The State Park Passport Program gives park visitors a "passport," which can be stamped at any of the sites. "It's a way to help people explore all of the state parks and historic sites in our system," said Sue Holst, information officer for the Division of State Parks.
The sites have been divided into six themes. The themes include: Natural Landscapes, Missouri's Legacy, Missouri Mills and Covered Bridges, Lake Parks, Famous Missourians, and Caves and Geologic Wonders. When visitors receive stamps at every park in a certain theme, they will receive a full-color patch indicative of the theme they explored. For example, the Famous Missourians patch is a picture of Mark Twain, whose birthplace in northeast Missouri is a historic site. Holst said the department hopes that if people are interested in certain subjects they will visit all of the parks in that theme.

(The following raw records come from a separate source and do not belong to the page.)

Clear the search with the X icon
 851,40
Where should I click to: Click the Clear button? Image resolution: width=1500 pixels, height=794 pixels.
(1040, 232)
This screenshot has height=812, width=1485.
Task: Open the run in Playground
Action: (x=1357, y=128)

And if a participant makes it to all 78 sites, there are prizes to be won. "If you visit all 78 sites in the program," Holst said, "you'll receive a vacation package from the state parks." The package includes a free night's stay in a state park cabin or motel, a free meal at a state park dining lodge, a state park t-shirt, and a personalized state park sign.
Holst expects the program to be a success. "I think there will be a lot of support," she said. The department has a similar program, the camper award program, which has been popular. "I think this will be even more so," she said.
Taxpayers need not worry about a big bill for the program, either. Holst said the entire program cost the state less than $5,000, and is part of its promotional budget. There is no charge to participants.
Anyone interested in receiving a passport can call or write the Natural Resources Department directly. Passports may also be obtained at any state park or historic site.